__Extrait fourni__.
+===+

Merci Madame
Par Rédaction
D’abord le contexte, suivez-moi.
Une résidence pour personnes âgées. Il fait froid, c’est humide. Il est presque 17 heures. Je me trouve dans l’entrée de la résidence.
Le sol est gelé, c’est glacé, on n’y voit pas grand-chose. Une voiture luxueuse vient s’immobiliser non loin de la porte. Une dame d’un âge avancé débarque lentement et avance péniblement à petits pas incertains. La conductrice la regarde aller tout en demeurant bien au chaud dans son auto.
Je m’avance pour lui ouvrir la porte lorsque ce qui semble être sa fille ou une proche de la famille (elle la tutoie…), descend sa vitre d’auto et lui crie : ça ne te tente pas d’apporter ton sac d’épicerie? L’octogénaire se retourne en souriant, revient avec autant de difficulté à se déplacer, ouvre la portière, reprend son sac et la remercie. L’auto démarre aussitôt sans attendre que la dame arrive vivante à bon port.
Je suis allée à sa rencontre. Comme si elle avait deviné mes pensées, elle m’a dit avec douceur : merci madame, tout va bien. J’étais triste comme un lendemain de veille. Ça m’a foutu les blues. Sommes-nous à ce point devenus des huissiers sans âme? Ou des robots format Costco? Le plat de la vieillesse est déjà assez lourd sur l’estomac sans ajouter dans la recette une pincée de sarcasme, une cuillerée d’indifférence et de fromâgisme pour gratiner.
L’autre jour, une dame me téléphone pour écrire sa biographie. Sa voix la trahit, d’après moi elle ne dépasse pas la trentaine. Je lui réponds qu’elle est un peu jeune pour ça. Pourtant, rétorque-t-elle, j’ai 83 ans bien sonnés. Bouche bée… Je propose une date pour nous rencontrer. Je travaille encore 40 heures par semaine, je n’ai que mes fins de semaine libres. Ben là… J’ose lui demander dans quel secteur. Opératrice de machine, m’avoue-t-elle. Voyez? 83 ans! Et pas question d’arrêter même si ses enfants la harcèlent de le faire.
Luella Tyra avait 92 ans en 1984 quand elle prit part à une compétition internationale dans cinq catégories en Californie. Loyd Lambert à 87 ans était un skieur émérite et s’occupait d’un club de ski pour le 70 et plus. Ce club comptait 3286 membres dont un allait allègrement vers ses 97 ans. À
80 ans, Maggie Kuhn était l’ardente défenseuse, la porte-parole des Seniors Panthères Grises. Il y en a comme ça qui refusent de vieillir et qui s’accrochent furieusement à la vie. D’ailleurs, dans le mot vieillir il y a ces trois premières lettres : vie…
Personnellement je fréquente deux personnes âgées dont l’une est atteinte d’Alzheimer et qui habitent désormais une unité prothétique. Je peux arriver à toute heure du jour, les préposées s’en occupent avec amour et grande patience.

+===+

__Données disponibles__.
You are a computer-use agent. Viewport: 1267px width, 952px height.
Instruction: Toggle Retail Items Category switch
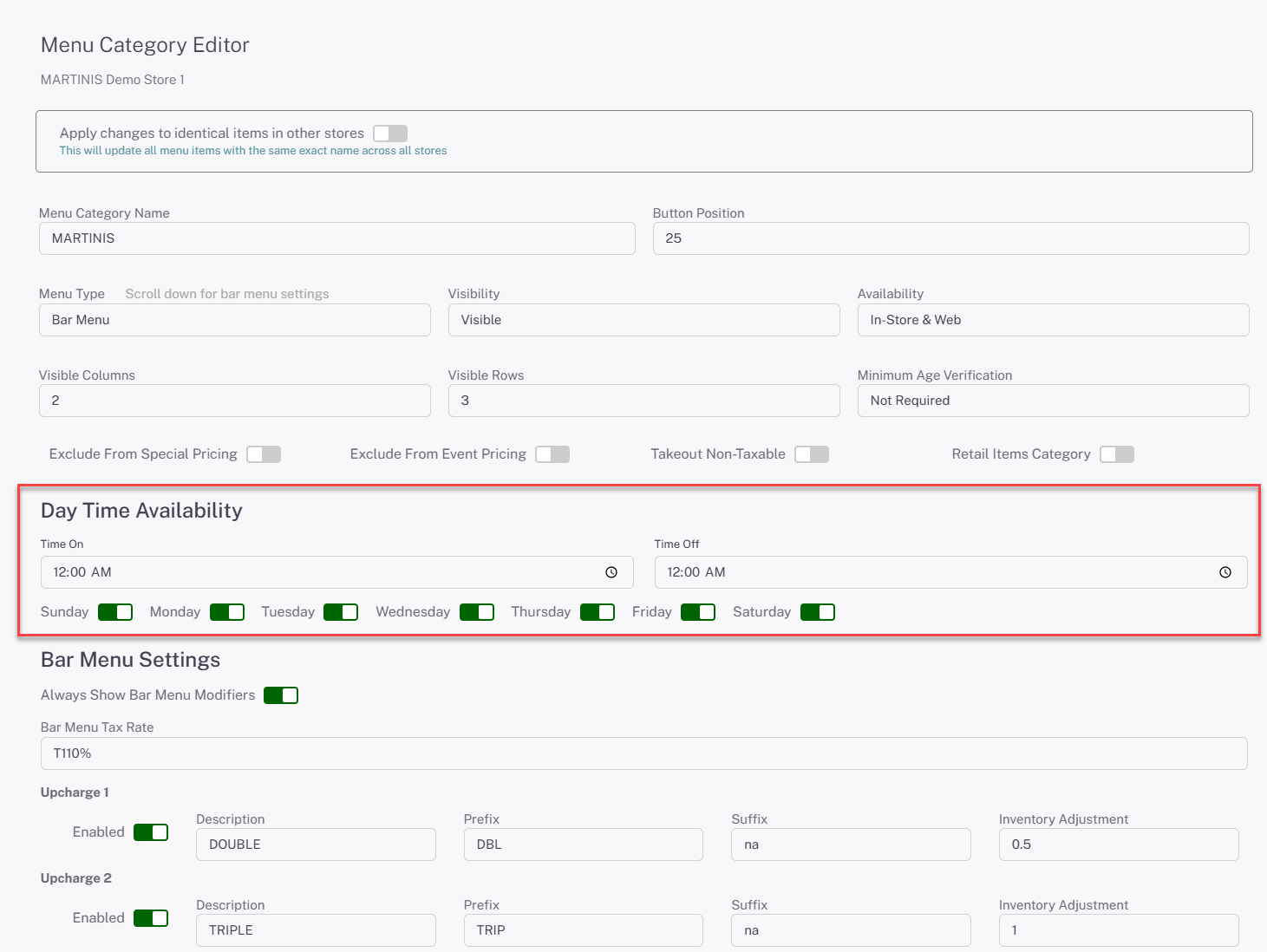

+===+

__Tâches et exercices__.
a - Dans le texte sur la vieillesse, quel âge avait Luella Tyra lorsqu'elle a pris part à une compétition internationale en Californie ?
b - Reprenez le texte sur la vieillesse à la suite de sa dernière phrase.

__Les réponses__.
a - Elle avait 92 ans.

b -
J’ai justement demandé à l’une d’elles quel était le montant d’argent gagné à l’heure. Pathétique. Ces préposés (es) mériteraient le double du salaire qu’ils gagnent. Ma foi, ils sont des héros quotidiens. Je le réalise chaque fois que je visite ma belle Eva (nom fictif).
Les gens âgés ont besoin de bien peu de choses mais de ce peu là, ils en ont terriblement besoin. L’une des résidences où je me rends régulièrement, s’occupe de 132 personnes. Un jour, quelqu’un de la place m’a avoué que plus d’une dizaine de résidents ne recevaient jamais de visite. On les avait déposés là avec leur petite valise. Ça me rappelle cette phrase déjà citée : un jour, mon grand-père s’est penché vers son passé, il est tombé dans l’oubli…
La ministre Marguerite Blais vient d’annoncer un méga projet pour humaniser les lieux où vivent les gens âgés. Une bouffée d’air frais. La CAQ a compris qu’il fallait bien que vieillesse se passe.
Merci madame Blais.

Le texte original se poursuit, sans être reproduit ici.